Key highlights of the quarter include:
- Growth was strongest in the U.S. market, where RevPAR rose by 3.8%. Hyatt's more expensive full-service hotel category improved by 3.4%, while its lower-tier select service segment rose at a 4.6% pace.
- International markets were negative overall, with RevPAR falling slightly in the China geography and by a hefty 8% in the Europe, Africa, and Middle East division.
- Management and franchise fees rose 7%, to $110 million.
- Hyatt added eight new hotels to its portfolio, including a 262-room property in Anaheim, California, and a 203-room hotel in Portland, Oregon.

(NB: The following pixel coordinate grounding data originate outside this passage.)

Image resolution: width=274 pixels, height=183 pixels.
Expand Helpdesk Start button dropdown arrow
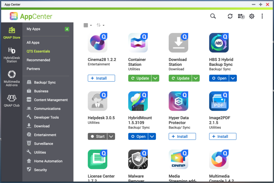(111, 136)
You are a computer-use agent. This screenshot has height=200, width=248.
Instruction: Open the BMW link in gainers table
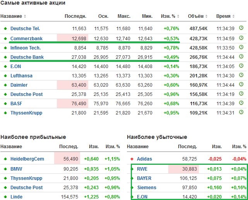pyautogui.click(x=16, y=169)
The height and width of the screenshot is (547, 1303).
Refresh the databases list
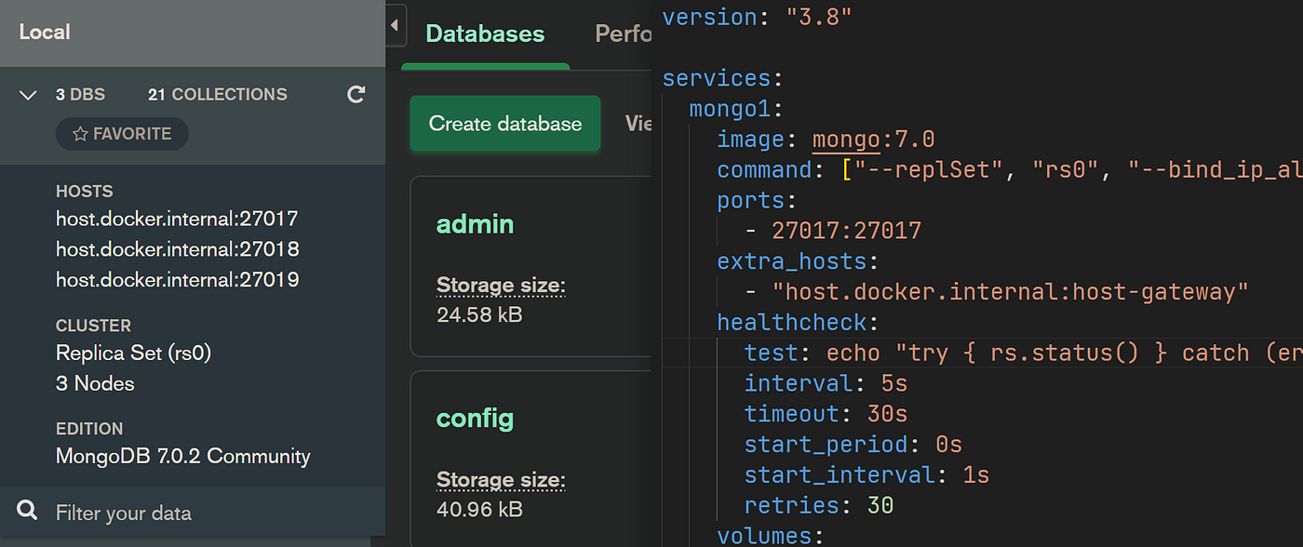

- The company's hotel footprint rose by 9% and its available-room count expanded by 7%, to over 172,000.
- Management spent $137 million repurchasing shares at an average price of $52.54 per share.
What management had to say
"We reported another quarter of solid growth, propelled by the strength of our brands," CEO Mark Hoplamazian said. "Once again, we saw relative strength in the Americas region, driven primarily by group business."
"Looking ahead, we believe we are well positioned to deliver against our growth strategy," Hoplamazian continued. "Given our executed contract base of approximately 61,000 rooms, or more than 35% of our current room base, we believe our portfolio of high-quality brands is poised for meaningful and sustainable growth," executives said. "Our outlook for the overall business for the remainder of 2016 is positive."
Reflecting that encouraging outlook, management reiterated the 2% to 3% full-year RevPAR growth pace that it forecast last quarter, which was just below the 4% gains it had been expecting before conditions worsened in a few international markets. Executives aim to hit steady gains through a focus on the higher-end hotel segments and the large group events that are seeing the most demand right now.
Meanwhile, the company's aggressive long-term growth goals appear achievable. Hyatt is on pace to open as many as 60 new locations this year and has contracts in place for almost 300 to be developed over the next few years. Many of these hotels represent entries into entirely new countries, while some just expand in areas where Hyatt believes it is underrepresented. In either case, investors can expect the hotel chain to supplement its modest revenue growth at existing locations with a fast-expanding base.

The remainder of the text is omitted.